Court allows drug label lawsuit
The Supreme Court, voting 6-3, ruled on Wednesday that federal approval of labels giving warnings about effects of drugs does not bar lawsuits under state law claiming inadequate warnings of a health risk. The ruling came in the case of Wyeth v. Levine (06-1249). This was the only decision of the day.
The history of the federal law on drugs shows, Justice John Paul Stevens wrote for the Court, that Congress did not intend to bar failure-to-warn lawsuits that are based on state law. The decision also rejected a claim by the pharmaceutical company, Wyeth, that a 2006 regulation of the Food and Drug Administration expressing concern about the impact of state failure-to-warn lawsuits on federal regulation should mean that such cases are barred. The Court said that, since Congress has not authorized a federal agency directly to preempt state lawsuits, the Court would give less weight to FDA’s views on that issue.
Justice Stevens stressed, however, that the Court was not ruling on the preemptive effect of any official rule that FDA might impose that had the force of law. Justice Stephen G. Breyer, who joined the Stevens opinion, made that comment the centerpiece of his separate concurrence.
Also joining the Stevens opinion were Justices Ruth Bader Ginsburg, Anthony M. Kennedy and David H. Souter. Justice Clarence Thomas wrote separately, supporting only the outcome, not the majority’s reasoning.
Justice Samuel A. Alito, Jr., joined by Chief Justice John G. Roberts, Jr., and Justice Antonin Scalia, dissented. The dissenters said that the majority had turned “a common-law tort suit into a frontal assault on the FDA’s regulatory regime for drug labeling.”
The case involved a lawsuit over the injection of an anti-nausea drug which Wyeth sells under the trade name Phenergan. The manufacturer’s label allowed the drug to be administered by direct injection as a highly potent way of delivering the drug to get prompt effects. It also warned that if the drug entered an artery, it could cause gangrene. However, it did not tie that risk to direct injection. That label, and the method of administration, won FDA approval in 1997.
A lawsuit under Vermont law, at the center of Wednesday’s decision, arose when a patient, Diana Levine, went for treatment of a severe migraine headache and associated nausea and dehydration. She went to the Northeast Washington County Community Health Clinic in Montpelier, Vt., in August 2000.
################
▸ **Your tasks**:
[1] Please condense the paragraph of the Wyeth v. Levine article that begins "The case involved a lawsuit" into a short list that keeps its main facts.
[2] Carry on the Wyeth v. Levine article from its final sentence.
The items play no part in this work.
################
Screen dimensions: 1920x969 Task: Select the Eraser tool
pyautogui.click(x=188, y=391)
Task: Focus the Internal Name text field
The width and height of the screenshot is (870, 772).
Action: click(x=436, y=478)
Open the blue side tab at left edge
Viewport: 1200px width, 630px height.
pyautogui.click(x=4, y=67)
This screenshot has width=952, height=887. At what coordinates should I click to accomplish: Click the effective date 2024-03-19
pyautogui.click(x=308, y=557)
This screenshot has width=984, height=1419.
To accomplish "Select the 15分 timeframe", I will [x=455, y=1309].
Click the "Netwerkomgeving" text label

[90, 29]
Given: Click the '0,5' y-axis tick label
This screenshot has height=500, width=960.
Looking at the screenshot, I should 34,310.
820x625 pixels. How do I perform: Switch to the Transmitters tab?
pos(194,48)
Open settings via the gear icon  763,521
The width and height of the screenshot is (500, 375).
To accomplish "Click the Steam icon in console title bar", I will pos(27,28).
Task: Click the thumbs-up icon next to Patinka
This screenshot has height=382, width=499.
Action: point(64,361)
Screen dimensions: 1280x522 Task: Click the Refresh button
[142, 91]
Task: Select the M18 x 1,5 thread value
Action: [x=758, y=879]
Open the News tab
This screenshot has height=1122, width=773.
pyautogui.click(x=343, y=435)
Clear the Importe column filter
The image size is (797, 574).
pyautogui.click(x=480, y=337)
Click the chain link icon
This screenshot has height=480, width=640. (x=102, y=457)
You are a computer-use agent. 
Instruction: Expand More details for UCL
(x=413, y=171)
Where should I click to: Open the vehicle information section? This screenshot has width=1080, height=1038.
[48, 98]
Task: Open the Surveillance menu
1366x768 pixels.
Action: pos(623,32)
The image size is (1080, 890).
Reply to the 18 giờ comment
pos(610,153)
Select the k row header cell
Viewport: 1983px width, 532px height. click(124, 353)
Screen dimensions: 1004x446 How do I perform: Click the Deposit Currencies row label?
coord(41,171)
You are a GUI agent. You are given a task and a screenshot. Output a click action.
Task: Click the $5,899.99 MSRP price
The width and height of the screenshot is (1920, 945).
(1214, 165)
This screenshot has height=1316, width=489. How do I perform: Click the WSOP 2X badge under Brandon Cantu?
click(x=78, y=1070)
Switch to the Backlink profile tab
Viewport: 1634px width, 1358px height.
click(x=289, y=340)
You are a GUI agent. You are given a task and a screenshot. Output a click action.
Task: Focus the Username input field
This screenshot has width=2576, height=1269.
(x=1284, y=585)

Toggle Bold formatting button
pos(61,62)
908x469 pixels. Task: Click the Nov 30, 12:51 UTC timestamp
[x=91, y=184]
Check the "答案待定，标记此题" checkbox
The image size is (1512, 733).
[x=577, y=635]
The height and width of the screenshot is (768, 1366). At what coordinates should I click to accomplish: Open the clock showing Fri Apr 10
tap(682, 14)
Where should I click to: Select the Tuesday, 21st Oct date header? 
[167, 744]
################
▸ **Answers to the exercise**:
[1]
- The lawsuit concerned injection of Wyeth's anti-nausea drug Phenergan.
- The label allowed direct injection as a highly potent way to get prompt effects.
- It warned that the drug could cause gangrene if it entered an artery, but did not link that risk to direct injection.
- The FDA approved the label and the method of administration in 1997.

[2]
She was given an intra-muscular injection of Phenargen, but it did not provide much relief. She returned later in the day and was given a given “push injection” of the drug (as opposed to an IV-drip). She developed complications from an apparent mistake in the injection, with the drug entering an artery, resulting in gangrene. She ultimately had to have her forearm amputated, ending her career as a musician.
She won a $700,000 malpractice settlement against the clinic, but then sued Wyeth in state court, arguing that the pharmaceutical firm should have revised its FDA-approved label to bar IV-push injections. A jury ruled in her favor, and awarded $6,774,000.
The Vermont Supreme Court ruled that Wyeth was obliged to comply with a Vermont common law duty not to use a particular form of risky drug administration — here, direct IV injection.
Wyeth took the case on to the Supreme Court, arguing that “there are tens of thousands of individual claims, and potentially millions of class action lawsuits, currently pending in the lower courts, in which plaintiffs contend that a manufacturer’s use of FDA-approved labeling for its prescription drug is inadequate to satisfy state-law duties to warn.”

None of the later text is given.